* [SUPPLIED DATA]:
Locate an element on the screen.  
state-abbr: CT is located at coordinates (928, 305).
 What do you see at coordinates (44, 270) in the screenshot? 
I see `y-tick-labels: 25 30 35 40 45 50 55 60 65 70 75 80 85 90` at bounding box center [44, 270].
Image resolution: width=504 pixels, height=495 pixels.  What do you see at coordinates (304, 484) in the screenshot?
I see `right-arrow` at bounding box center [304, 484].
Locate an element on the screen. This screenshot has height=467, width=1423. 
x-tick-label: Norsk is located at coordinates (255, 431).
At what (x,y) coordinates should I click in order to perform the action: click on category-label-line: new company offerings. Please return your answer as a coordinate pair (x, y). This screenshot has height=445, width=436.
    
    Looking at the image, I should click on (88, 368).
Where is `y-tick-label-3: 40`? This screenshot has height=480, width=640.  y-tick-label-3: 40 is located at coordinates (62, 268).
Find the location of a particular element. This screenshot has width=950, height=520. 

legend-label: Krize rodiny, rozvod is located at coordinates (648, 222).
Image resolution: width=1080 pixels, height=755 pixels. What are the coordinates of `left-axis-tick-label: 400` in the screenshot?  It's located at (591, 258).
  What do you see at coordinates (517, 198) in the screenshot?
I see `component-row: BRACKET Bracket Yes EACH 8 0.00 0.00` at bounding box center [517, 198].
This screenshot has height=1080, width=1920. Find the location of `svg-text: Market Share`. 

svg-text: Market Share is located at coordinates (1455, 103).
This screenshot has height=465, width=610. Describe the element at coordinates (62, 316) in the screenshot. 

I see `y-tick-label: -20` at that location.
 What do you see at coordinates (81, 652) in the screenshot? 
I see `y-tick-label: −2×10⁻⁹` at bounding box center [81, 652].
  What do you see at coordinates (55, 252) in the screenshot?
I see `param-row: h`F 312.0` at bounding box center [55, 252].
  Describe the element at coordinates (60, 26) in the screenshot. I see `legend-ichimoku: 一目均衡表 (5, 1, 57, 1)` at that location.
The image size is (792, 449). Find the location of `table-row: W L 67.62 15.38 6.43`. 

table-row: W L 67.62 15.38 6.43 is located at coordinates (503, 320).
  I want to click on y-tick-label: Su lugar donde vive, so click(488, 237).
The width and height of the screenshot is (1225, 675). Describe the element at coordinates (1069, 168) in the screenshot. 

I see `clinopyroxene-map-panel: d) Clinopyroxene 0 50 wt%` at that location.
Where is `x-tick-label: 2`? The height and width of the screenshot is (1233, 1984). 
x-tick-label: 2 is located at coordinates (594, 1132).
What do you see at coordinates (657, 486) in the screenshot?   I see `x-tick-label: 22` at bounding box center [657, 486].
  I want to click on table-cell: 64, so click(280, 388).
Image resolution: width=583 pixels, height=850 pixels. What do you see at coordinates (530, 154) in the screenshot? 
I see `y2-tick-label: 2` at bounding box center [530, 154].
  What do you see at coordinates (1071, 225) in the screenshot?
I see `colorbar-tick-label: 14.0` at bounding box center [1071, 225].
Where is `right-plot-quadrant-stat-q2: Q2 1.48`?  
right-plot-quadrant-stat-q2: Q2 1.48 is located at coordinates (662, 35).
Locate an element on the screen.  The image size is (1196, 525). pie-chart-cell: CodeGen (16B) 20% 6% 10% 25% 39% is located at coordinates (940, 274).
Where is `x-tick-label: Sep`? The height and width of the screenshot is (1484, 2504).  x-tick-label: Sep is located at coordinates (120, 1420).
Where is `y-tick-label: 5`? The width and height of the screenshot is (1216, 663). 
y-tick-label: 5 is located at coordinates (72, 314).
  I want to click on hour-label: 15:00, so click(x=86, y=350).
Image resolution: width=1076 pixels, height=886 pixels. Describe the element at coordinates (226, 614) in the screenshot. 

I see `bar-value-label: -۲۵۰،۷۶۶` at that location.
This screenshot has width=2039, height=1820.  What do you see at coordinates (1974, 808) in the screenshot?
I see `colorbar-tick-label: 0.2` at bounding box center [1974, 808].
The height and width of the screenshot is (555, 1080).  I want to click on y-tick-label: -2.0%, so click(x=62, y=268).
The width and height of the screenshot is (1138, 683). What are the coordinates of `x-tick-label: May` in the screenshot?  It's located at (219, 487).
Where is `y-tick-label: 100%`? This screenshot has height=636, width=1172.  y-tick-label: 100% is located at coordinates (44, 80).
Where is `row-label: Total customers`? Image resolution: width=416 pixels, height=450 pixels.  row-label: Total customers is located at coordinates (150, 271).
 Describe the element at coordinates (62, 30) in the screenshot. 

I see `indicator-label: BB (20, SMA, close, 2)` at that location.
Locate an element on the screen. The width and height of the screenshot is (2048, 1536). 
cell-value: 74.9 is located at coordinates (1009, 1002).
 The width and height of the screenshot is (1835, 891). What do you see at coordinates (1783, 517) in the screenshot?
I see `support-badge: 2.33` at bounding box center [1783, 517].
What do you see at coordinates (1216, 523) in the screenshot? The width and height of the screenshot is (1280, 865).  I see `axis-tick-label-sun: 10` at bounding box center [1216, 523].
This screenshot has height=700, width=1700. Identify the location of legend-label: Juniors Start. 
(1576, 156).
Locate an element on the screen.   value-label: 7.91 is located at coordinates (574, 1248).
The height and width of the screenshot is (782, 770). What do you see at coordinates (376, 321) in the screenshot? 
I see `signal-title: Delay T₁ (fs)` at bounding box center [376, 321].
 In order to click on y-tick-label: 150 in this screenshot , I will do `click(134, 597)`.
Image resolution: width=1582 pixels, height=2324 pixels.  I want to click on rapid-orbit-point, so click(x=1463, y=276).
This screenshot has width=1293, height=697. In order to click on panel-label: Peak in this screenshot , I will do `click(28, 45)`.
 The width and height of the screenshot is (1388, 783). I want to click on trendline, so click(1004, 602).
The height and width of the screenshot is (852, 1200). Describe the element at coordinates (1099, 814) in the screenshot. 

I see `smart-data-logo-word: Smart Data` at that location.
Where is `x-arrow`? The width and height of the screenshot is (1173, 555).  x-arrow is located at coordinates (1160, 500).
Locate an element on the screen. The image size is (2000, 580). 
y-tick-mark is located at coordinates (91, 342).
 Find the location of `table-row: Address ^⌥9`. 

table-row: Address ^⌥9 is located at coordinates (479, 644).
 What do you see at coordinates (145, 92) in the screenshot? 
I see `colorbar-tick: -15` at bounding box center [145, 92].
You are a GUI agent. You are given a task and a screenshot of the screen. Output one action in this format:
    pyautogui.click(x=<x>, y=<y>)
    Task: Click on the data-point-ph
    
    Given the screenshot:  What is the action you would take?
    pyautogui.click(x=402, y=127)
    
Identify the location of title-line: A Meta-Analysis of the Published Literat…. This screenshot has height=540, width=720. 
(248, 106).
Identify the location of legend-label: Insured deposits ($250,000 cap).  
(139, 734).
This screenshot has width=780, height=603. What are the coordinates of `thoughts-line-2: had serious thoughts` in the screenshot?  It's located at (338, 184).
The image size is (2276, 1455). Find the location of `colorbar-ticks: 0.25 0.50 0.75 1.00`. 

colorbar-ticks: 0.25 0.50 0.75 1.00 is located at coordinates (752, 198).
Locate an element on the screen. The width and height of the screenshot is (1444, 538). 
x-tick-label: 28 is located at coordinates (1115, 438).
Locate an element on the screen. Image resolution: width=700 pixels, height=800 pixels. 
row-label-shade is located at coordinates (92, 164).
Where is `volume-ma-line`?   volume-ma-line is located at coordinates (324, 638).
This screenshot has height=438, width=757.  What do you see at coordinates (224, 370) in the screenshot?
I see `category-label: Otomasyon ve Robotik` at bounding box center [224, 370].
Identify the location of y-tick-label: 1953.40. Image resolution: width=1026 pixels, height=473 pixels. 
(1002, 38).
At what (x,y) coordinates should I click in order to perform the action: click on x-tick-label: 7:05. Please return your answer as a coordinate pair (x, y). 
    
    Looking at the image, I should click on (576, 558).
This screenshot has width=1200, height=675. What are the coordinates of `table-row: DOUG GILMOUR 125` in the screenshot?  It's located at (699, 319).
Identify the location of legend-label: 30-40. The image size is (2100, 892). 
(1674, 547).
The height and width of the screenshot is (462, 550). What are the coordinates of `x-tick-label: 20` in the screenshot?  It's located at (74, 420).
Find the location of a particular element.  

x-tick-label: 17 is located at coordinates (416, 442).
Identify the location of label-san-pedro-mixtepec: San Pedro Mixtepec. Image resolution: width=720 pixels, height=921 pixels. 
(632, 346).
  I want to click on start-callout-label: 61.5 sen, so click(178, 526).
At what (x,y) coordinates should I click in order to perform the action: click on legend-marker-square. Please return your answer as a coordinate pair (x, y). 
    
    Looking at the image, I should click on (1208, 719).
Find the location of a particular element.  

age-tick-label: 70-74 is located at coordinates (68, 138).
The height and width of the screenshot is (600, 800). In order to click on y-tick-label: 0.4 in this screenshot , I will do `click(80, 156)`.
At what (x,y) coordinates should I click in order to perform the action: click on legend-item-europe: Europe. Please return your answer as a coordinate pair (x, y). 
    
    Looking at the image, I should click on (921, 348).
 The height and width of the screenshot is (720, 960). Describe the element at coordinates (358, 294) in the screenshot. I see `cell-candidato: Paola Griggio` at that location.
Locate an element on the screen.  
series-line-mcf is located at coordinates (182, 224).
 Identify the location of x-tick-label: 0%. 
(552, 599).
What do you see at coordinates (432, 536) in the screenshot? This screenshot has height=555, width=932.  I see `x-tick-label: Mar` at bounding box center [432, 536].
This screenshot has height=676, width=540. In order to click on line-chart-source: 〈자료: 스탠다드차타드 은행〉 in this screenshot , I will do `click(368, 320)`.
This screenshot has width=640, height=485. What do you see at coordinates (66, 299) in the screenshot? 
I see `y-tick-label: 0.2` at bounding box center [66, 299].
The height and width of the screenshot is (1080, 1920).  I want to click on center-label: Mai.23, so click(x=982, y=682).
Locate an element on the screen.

* [TASK INSTRUCTIONS]:
Copy out the entries word for word, from the line containing "Locate an element on the screen. Image" through the line containing "coordinates (324, 638).", including both of those lines.

* [RESPONSE]:
Locate an element on the screen. Image resolution: width=700 pixels, height=800 pixels. 
row-label-shade is located at coordinates (92, 164).
Where is `volume-ma-line`?   volume-ma-line is located at coordinates (324, 638).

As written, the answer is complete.